__What the exercise asks__.
For every record here, output an exact copy.

Dataset entries

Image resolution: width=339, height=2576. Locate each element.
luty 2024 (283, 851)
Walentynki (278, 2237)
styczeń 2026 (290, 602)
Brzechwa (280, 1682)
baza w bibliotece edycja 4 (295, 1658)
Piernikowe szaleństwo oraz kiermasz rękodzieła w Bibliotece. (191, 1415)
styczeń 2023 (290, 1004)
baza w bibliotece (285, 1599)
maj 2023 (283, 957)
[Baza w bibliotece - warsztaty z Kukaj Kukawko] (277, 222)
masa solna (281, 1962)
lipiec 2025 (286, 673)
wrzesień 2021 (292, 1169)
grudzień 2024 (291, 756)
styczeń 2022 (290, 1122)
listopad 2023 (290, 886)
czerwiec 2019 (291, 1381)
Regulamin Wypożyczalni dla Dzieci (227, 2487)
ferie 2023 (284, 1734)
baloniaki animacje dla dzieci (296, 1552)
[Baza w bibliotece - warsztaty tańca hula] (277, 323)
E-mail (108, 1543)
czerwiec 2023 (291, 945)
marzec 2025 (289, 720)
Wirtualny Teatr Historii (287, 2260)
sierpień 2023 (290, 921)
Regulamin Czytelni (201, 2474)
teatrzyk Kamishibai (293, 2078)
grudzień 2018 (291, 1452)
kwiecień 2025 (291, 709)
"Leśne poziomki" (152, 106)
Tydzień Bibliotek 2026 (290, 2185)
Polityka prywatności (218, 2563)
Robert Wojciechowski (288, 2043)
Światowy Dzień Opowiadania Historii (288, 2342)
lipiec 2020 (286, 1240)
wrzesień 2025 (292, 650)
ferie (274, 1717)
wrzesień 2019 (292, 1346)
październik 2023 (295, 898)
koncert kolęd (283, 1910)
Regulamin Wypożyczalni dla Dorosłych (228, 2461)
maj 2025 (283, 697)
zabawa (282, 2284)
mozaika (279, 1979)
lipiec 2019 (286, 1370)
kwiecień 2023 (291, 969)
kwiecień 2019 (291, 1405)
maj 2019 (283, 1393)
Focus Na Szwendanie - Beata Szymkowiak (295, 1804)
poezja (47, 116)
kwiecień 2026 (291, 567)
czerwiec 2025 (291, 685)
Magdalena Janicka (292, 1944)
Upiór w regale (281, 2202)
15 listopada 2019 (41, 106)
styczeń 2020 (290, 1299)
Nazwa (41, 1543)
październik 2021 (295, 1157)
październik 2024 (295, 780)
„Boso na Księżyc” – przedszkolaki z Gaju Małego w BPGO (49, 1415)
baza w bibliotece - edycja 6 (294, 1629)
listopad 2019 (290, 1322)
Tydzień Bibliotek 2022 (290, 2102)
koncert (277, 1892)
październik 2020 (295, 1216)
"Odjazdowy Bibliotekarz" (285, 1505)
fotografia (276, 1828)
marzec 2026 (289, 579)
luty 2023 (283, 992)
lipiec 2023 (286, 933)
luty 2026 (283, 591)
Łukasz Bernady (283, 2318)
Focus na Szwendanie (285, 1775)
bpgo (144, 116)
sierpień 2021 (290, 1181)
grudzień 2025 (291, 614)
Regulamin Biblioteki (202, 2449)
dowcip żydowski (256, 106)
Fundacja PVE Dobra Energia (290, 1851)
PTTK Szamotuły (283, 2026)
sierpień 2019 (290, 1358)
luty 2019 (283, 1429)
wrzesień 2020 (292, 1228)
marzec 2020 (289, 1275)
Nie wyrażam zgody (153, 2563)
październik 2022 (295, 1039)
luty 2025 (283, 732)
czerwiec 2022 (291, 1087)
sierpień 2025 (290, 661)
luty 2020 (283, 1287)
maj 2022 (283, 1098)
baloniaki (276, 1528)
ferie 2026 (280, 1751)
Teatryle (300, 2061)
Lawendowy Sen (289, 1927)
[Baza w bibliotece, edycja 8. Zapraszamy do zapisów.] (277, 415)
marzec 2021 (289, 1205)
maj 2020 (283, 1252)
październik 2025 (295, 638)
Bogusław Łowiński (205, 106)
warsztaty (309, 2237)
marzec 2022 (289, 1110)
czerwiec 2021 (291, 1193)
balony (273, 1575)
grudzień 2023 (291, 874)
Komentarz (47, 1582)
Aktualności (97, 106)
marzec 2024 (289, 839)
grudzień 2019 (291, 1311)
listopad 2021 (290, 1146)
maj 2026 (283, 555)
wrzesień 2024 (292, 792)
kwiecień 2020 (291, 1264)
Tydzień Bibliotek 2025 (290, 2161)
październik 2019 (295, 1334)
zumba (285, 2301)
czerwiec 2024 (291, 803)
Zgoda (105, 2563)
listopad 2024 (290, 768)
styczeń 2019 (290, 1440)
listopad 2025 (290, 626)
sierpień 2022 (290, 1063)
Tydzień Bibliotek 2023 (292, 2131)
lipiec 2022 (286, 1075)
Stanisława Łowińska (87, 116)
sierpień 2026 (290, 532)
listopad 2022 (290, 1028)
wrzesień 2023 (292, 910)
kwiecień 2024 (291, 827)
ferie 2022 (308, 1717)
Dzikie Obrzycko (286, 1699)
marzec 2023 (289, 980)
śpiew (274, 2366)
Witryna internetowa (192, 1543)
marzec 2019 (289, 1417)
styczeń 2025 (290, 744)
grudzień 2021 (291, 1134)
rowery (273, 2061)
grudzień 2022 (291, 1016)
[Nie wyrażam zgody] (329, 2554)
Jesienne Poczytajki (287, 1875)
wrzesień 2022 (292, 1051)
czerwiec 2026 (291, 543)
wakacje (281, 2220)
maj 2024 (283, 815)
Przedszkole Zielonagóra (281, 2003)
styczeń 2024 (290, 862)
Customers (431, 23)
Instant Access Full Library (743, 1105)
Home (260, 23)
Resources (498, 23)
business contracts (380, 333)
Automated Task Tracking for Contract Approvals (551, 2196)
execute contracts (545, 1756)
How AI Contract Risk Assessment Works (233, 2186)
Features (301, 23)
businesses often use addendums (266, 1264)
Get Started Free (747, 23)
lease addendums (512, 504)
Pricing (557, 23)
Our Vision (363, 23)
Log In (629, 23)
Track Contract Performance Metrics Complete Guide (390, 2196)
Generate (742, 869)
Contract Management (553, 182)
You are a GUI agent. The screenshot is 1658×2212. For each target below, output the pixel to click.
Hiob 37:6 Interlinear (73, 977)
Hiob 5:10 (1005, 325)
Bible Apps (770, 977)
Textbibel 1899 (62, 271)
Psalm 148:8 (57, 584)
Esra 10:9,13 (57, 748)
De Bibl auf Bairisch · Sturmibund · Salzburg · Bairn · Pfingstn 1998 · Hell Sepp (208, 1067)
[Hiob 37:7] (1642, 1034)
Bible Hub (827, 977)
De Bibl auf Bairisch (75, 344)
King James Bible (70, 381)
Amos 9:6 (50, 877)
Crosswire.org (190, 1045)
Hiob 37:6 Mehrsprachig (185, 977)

__Answer below__.
Image resolution: width=339, height=2576. Locate each element.
luty 2024 (283, 851)
Walentynki (278, 2237)
styczeń 2026 (290, 602)
Brzechwa (280, 1682)
baza w bibliotece edycja 4 (295, 1658)
Piernikowe szaleństwo oraz kiermasz rękodzieła w Bibliotece. (191, 1415)
styczeń 2023 (290, 1004)
baza w bibliotece (285, 1599)
maj 2023 (283, 957)
[Baza w bibliotece - warsztaty z Kukaj Kukawko] (277, 222)
masa solna (281, 1962)
lipiec 2025 (286, 673)
wrzesień 2021 (292, 1169)
grudzień 2024 (291, 756)
styczeń 2022 (290, 1122)
listopad 2023 (290, 886)
czerwiec 2019 (291, 1381)
Regulamin Wypożyczalni dla Dzieci (227, 2487)
ferie 2023 (284, 1734)
baloniaki animacje dla dzieci (296, 1552)
[Baza w bibliotece - warsztaty tańca hula] (277, 323)
E-mail (108, 1543)
czerwiec 2023 (291, 945)
marzec 2025 (289, 720)
Wirtualny Teatr Historii (287, 2260)
sierpień 2023 (290, 921)
Regulamin Czytelni (201, 2474)
teatrzyk Kamishibai (293, 2078)
grudzień 2018 (291, 1452)
kwiecień 2025 (291, 709)
"Leśne poziomki" (152, 106)
Tydzień Bibliotek 2026 (290, 2185)
Polityka prywatności (218, 2563)
Robert Wojciechowski (288, 2043)
Światowy Dzień Opowiadania Historii (288, 2342)
lipiec 2020 (286, 1240)
wrzesień 2025 (292, 650)
ferie (274, 1717)
wrzesień 2019 (292, 1346)
październik 2023 (295, 898)
koncert kolęd (283, 1910)
Regulamin Wypożyczalni dla Dorosłych (228, 2461)
maj 2025 (283, 697)
zabawa (282, 2284)
mozaika (279, 1979)
lipiec 2019 (286, 1370)
kwiecień 2023 (291, 969)
kwiecień 2019 (291, 1405)
maj 2019 (283, 1393)
Focus Na Szwendanie - Beata Szymkowiak (295, 1804)
poezja (47, 116)
kwiecień 2026 (291, 567)
czerwiec 2025 (291, 685)
Magdalena Janicka (292, 1944)
Upiór w regale (281, 2202)
15 listopada 2019 (41, 106)
styczeń 2020 (290, 1299)
Nazwa (41, 1543)
październik 2021 (295, 1157)
październik 2024 (295, 780)
„Boso na Księżyc” – przedszkolaki z Gaju Małego w BPGO (49, 1415)
baza w bibliotece - edycja 6 (294, 1629)
listopad 2019 (290, 1322)
Tydzień Bibliotek 2022 (290, 2102)
koncert (277, 1892)
październik 2020 (295, 1216)
"Odjazdowy Bibliotekarz" (285, 1505)
fotografia (276, 1828)
marzec 2026 (289, 579)
luty 2023 (283, 992)
lipiec 2023 (286, 933)
luty 2026 (283, 591)
Łukasz Bernady (283, 2318)
Focus na Szwendanie (285, 1775)
bpgo (144, 116)
sierpień 2021 (290, 1181)
grudzień 2025 (291, 614)
Regulamin Biblioteki (202, 2449)
dowcip żydowski (256, 106)
Fundacja PVE Dobra Energia (290, 1851)
PTTK Szamotuły (283, 2026)
sierpień 2019 (290, 1358)
luty 2019 (283, 1429)
wrzesień 2020 (292, 1228)
marzec 2020 (289, 1275)
Nie wyrażam zgody (153, 2563)
październik 2022 (295, 1039)
luty 2025 (283, 732)
czerwiec 2022 (291, 1087)
sierpień 2025 (290, 661)
luty 2020 (283, 1287)
maj 2022 (283, 1098)
baloniaki (276, 1528)
ferie 2026 (280, 1751)
Teatryle (300, 2061)
Lawendowy Sen (289, 1927)
[Baza w bibliotece, edycja 8. Zapraszamy do zapisów.] (277, 415)
marzec 2021 (289, 1205)
maj 2020 (283, 1252)
październik 2025 (295, 638)
Bogusław Łowiński (205, 106)
warsztaty (309, 2237)
marzec 2022 (289, 1110)
czerwiec 2021 (291, 1193)
balony (273, 1575)
grudzień 2023 (291, 874)
Komentarz (47, 1582)
Aktualności (97, 106)
marzec 2024 (289, 839)
grudzień 2019 (291, 1311)
listopad 2021 (290, 1146)
maj 2026 (283, 555)
wrzesień 2024 (292, 792)
kwiecień 2020 (291, 1264)
Tydzień Bibliotek 2025 (290, 2161)
październik 2019 (295, 1334)
zumba (285, 2301)
czerwiec 2024 (291, 803)
Zgoda (105, 2563)
listopad 2024 (290, 768)
styczeń 2019 (290, 1440)
listopad 2025 (290, 626)
sierpień 2022 (290, 1063)
Tydzień Bibliotek 2023 (292, 2131)
lipiec 2022 (286, 1075)
Stanisława Łowińska (87, 116)
sierpień 2026 (290, 532)
listopad 2022 (290, 1028)
wrzesień 2023 (292, 910)
kwiecień 2024 (291, 827)
ferie 2022 (308, 1717)
Dzikie Obrzycko (286, 1699)
marzec 2023 (289, 980)
śpiew (274, 2366)
Witryna internetowa (192, 1543)
marzec 2019 (289, 1417)
styczeń 2025 (290, 744)
grudzień 2021 (291, 1134)
rowery (273, 2061)
grudzień 2022 (291, 1016)
[Nie wyrażam zgody] (329, 2554)
Jesienne Poczytajki (287, 1875)
wrzesień 2022 (292, 1051)
czerwiec 2026 (291, 543)
wakacje (281, 2220)
maj 2024 (283, 815)
Przedszkole Zielonagóra (281, 2003)
styczeń 2024 (290, 862)
Customers (431, 23)
Instant Access Full Library (743, 1105)
Home (260, 23)
Resources (498, 23)
business contracts (380, 333)
Automated Task Tracking for Contract Approvals (551, 2196)
execute contracts (545, 1756)
How AI Contract Risk Assessment Works (233, 2186)
Features (301, 23)
businesses often use addendums (266, 1264)
Get Started Free (747, 23)
lease addendums (512, 504)
Pricing (557, 23)
Our Vision (363, 23)
Log In (629, 23)
Track Contract Performance Metrics Complete Guide (390, 2196)
Generate (742, 869)
Contract Management (553, 182)
You are a GUI agent. The screenshot is 1658×2212. For each target below, output the pixel to click.
Hiob 37:6 Interlinear (73, 977)
Hiob 5:10 (1005, 325)
Bible Apps (770, 977)
Textbibel 1899 (62, 271)
Psalm 148:8 (57, 584)
Esra 10:9,13 (57, 748)
De Bibl auf Bairisch · Sturmibund · Salzburg · Bairn · Pfingstn 1998 · Hell Sepp (208, 1067)
[Hiob 37:7] (1642, 1034)
Bible Hub (827, 977)
De Bibl auf Bairisch (75, 344)
King James Bible (70, 381)
Amos 9:6 (50, 877)
Crosswire.org (190, 1045)
Hiob 37:6 Mehrsprachig (185, 977)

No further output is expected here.